How is the resolution? I never tried a Vision Pro yet, but that was my main gripe with my Rift. Indeed, IME, the ‶real world″ size of the windows is nothing, it's their angular resolution that is a make or break.
It ranges from okay to not that bad. It’s not as good as the “retina” screens in Apple’s other products.
I can definitely see pixels on the device if I’m wearing contacts unlike what most of the early reviewers claimed.
But it’s not so bad as to be unusable and you don’t really notice them in most contexts - the main place I notice pixels is using it as a screen for macOS. VisionOS apps are rendered very large by default so the resolution deficiencies aren’t as apparent.
Overall it is very impressive but there’s also much room for improvement in resolution.

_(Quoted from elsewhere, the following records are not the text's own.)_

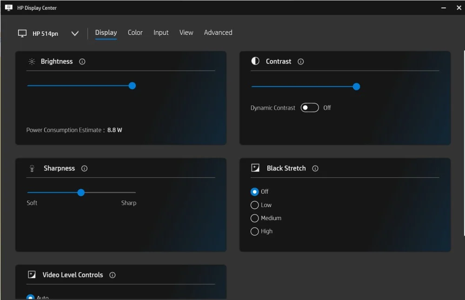This screenshot has height=300, width=465.
Task: Select Low for Black Stretch
Action: tap(255, 205)
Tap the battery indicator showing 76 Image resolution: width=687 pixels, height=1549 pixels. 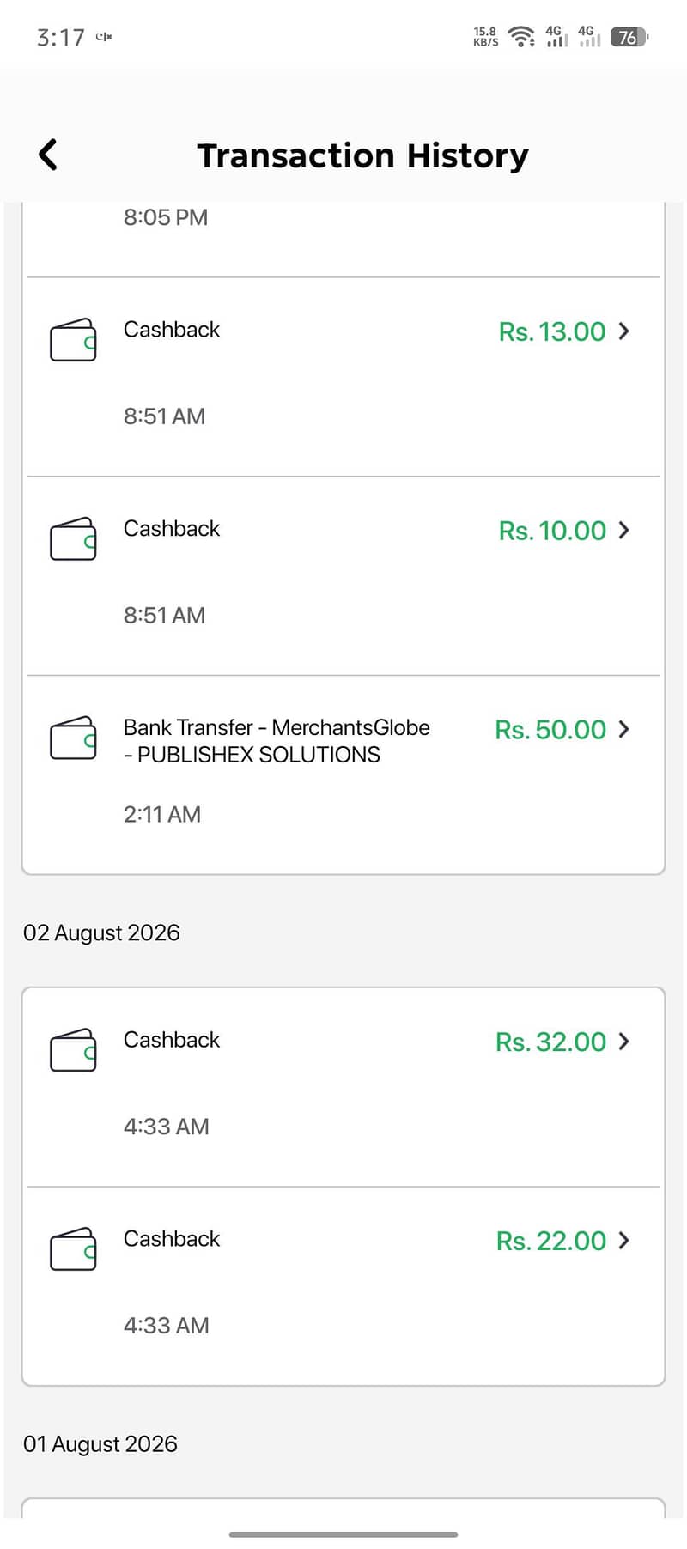[x=629, y=37]
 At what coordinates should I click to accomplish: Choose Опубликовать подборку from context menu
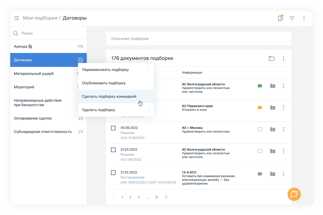pyautogui.click(x=104, y=83)
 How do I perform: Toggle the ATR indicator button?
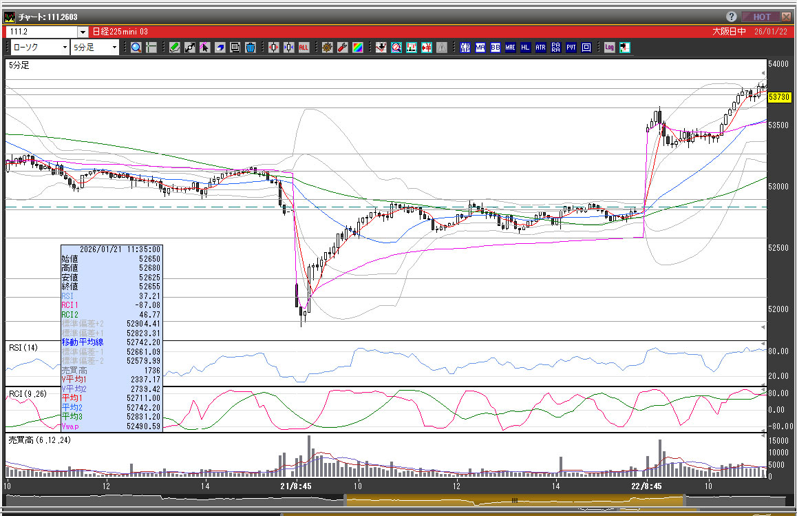[541, 48]
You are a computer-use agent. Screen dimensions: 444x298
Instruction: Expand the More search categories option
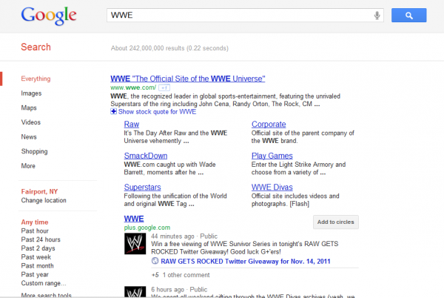(x=28, y=166)
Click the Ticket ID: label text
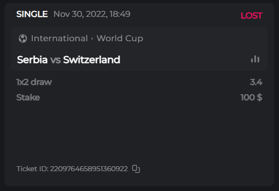The width and height of the screenshot is (279, 191). (32, 169)
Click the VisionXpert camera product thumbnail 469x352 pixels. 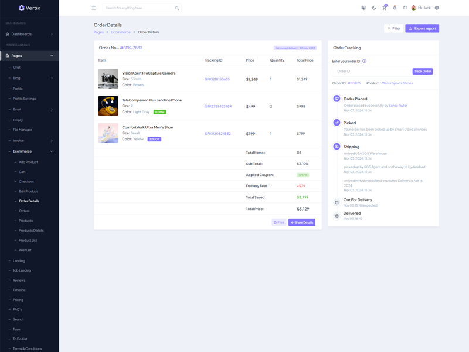pyautogui.click(x=108, y=79)
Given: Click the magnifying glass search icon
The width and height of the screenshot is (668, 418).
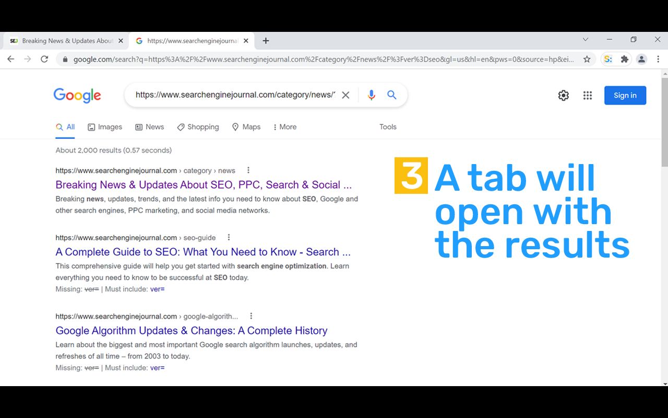Looking at the screenshot, I should 391,95.
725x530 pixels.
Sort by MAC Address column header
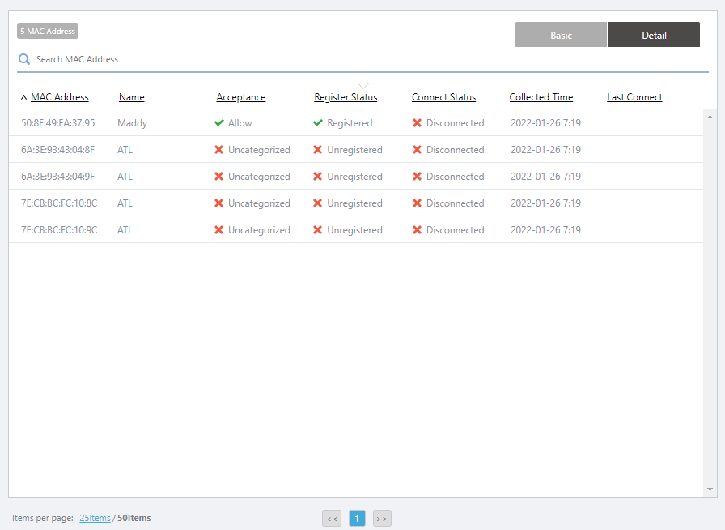click(60, 97)
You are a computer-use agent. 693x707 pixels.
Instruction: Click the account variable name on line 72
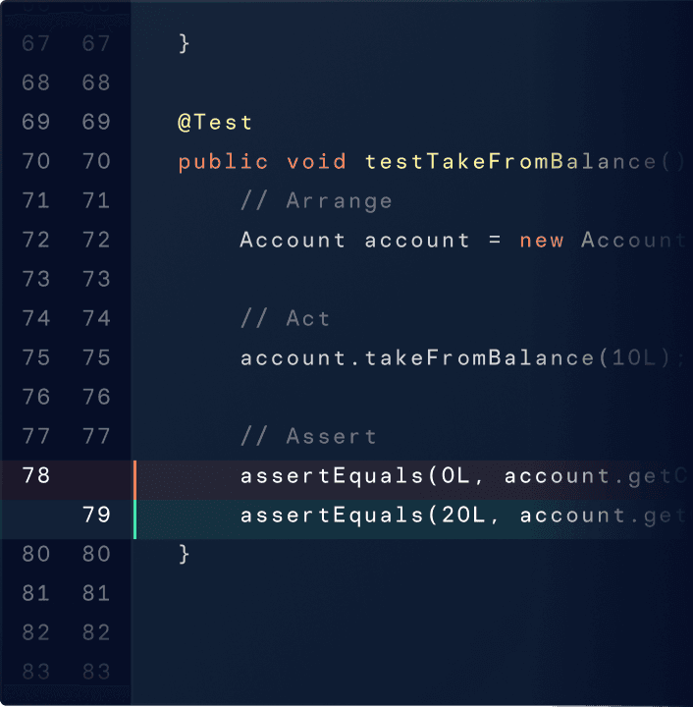coord(417,241)
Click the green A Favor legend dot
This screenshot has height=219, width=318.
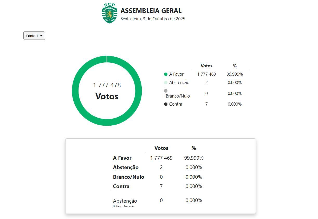tap(166, 74)
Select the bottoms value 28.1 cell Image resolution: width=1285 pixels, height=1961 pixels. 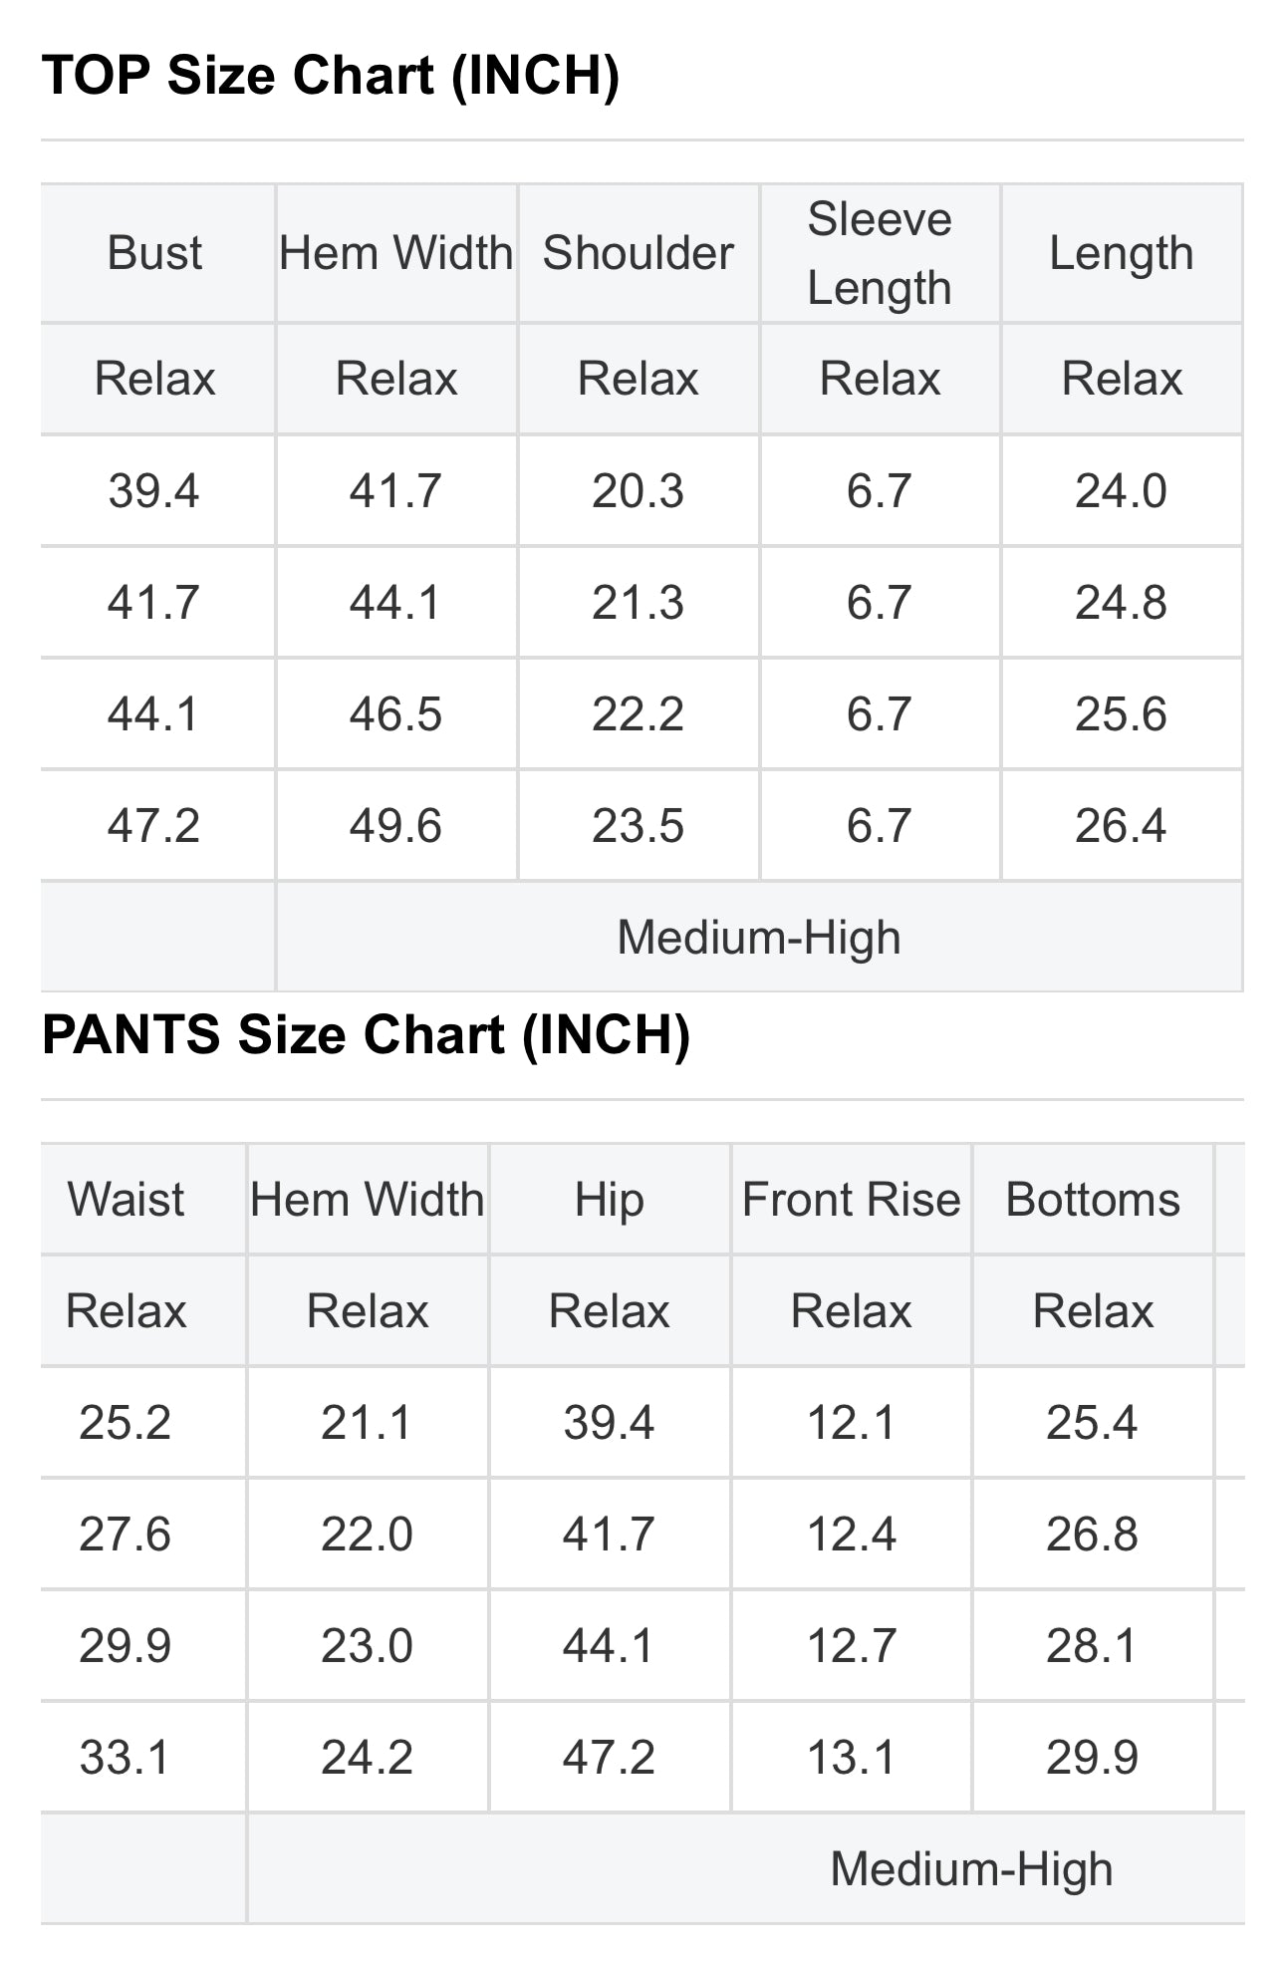pyautogui.click(x=1093, y=1645)
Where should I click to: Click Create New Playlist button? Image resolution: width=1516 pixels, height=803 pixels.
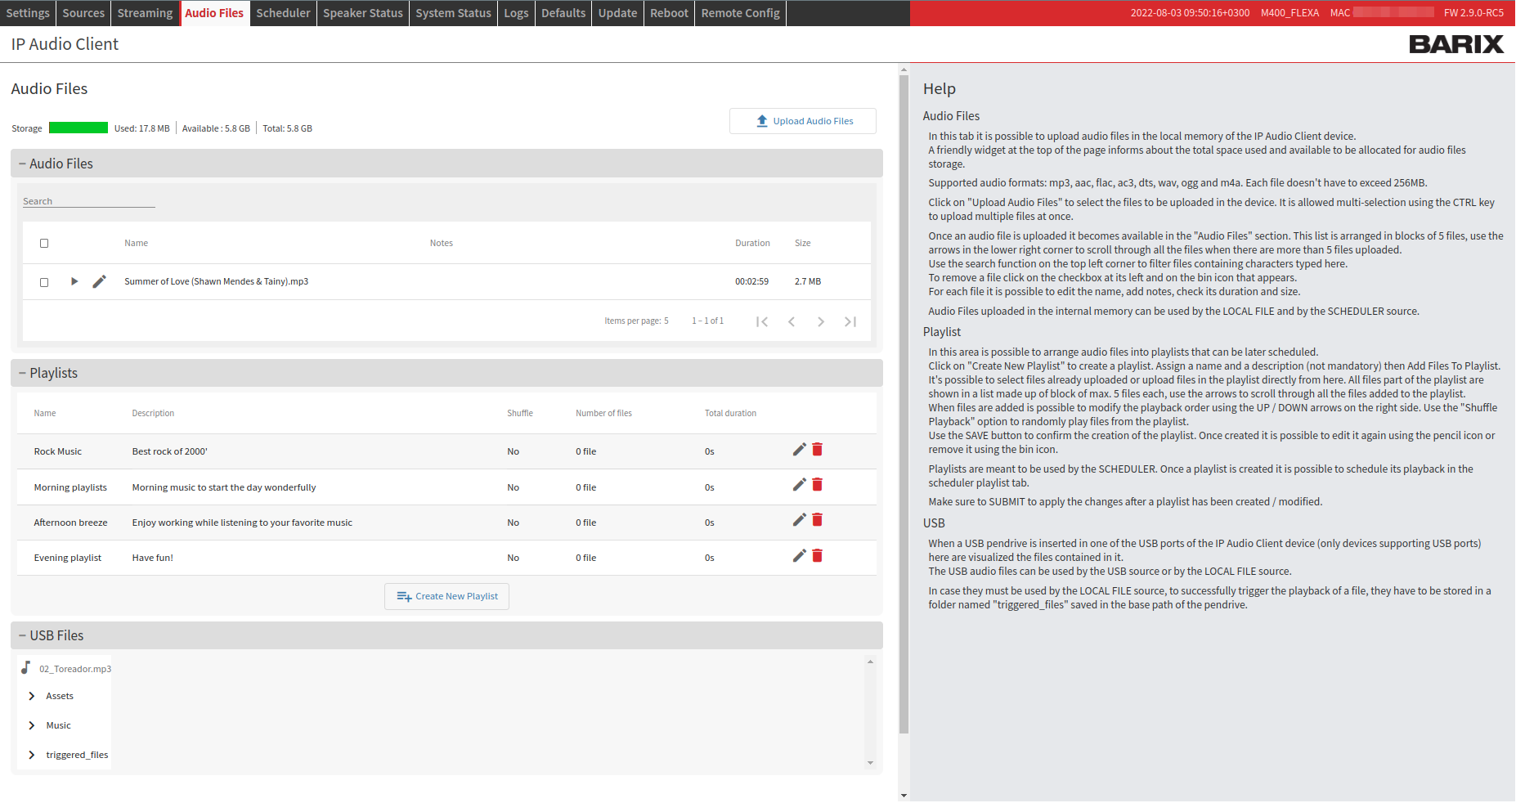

I don't know, if I need to use my macOS laptop, it sounds a lot easier to just use my laptop, instead of using a helmet and then doing the connection dance to get a single ok-ish screen anyway
A single screen that is much larger than a MacBook screen, that is the advantage. And the connection dance is really just...tapping the connect button?
But with the same "resolution" such that you can't fit any more content on it and with much worse density.
Why would I actually want that? You've been able to do this for decades by hooking a TV up to your laptop and while that certainly has space challenges that limit the number of people that'll try it, it's not like tech bloggers were flocking to hook up 65" TVs to their macs and lovingly wax poetic about the productivity gains, either.
The virtual resolution is adjustable and you can fit a lot more contents on the screen than you can with a real monitor. It basically allows one more setting past the maximum “more space” mode you normally get from macOS. It does render a little bit blurry, though, if you crank up the virtual resolution to the max.
For non-text content, I think it's pretty good, actually. Watching content in Disney+ or Max's theater modes is really satisfying despite those virtual screens being sub-4k.
I don't think it is possible to see the pixels, they are the size of a red blood cell. But maybe you can see antialiasing or noise from the cameras.
Personally I can't see any pixelation. It's even better than reality. That being said passthrough cameras' resolution do suck but it's not what it's important and probably the easiest problem to solve.
sure, they're small, but some of them are closer to your eye lense than your retina. The pixels per degree are lower than any Apple product in the past 10 years
I have been using contacts and just got the zeiss lenses today. So far it's roughly equivalent. I think there is a touch more distortion (chromatic aberration along the edges) with the inserts. But my contacts are progressives and kinda sucked for this, single vision would probably be great.
It's better than anything else I've tried by a long shot, which admittedly is only the Quest 2, but still not good enough to work in all day. It wasn't the weight/comfort for me, just it was too blurry. I fully expect to be using one eventually as an external monitor replacement but it's got a little ways to go. Probably needs another generation or 2 of screen/camera improvements. It's _good_ but not worth keeping unless you already use mostly iPad apps for work.
I love high dpi displays as I like text (and other details) to be crisp and clear.
Vision Pro is approaching a quality that I feel is acceptable, somewhere between "flawless reality" and a decent screen. The virtual environments are crisper than the camera passthrough mixed environments.
There is definitely room for improvement on screen quality, but in general I am impressed.
The original Oculus Rift had 1080x1200, VisionPro has 3660x3200, field of view is similar. In virtual monitor terms that means a Rift can display a 640x480 monitor and the VisionPro a 1920x1080 one. Still quite far away from Retina, but should be pretty usable, especially since it allows making the virtual screens bigger than a real monitor can be.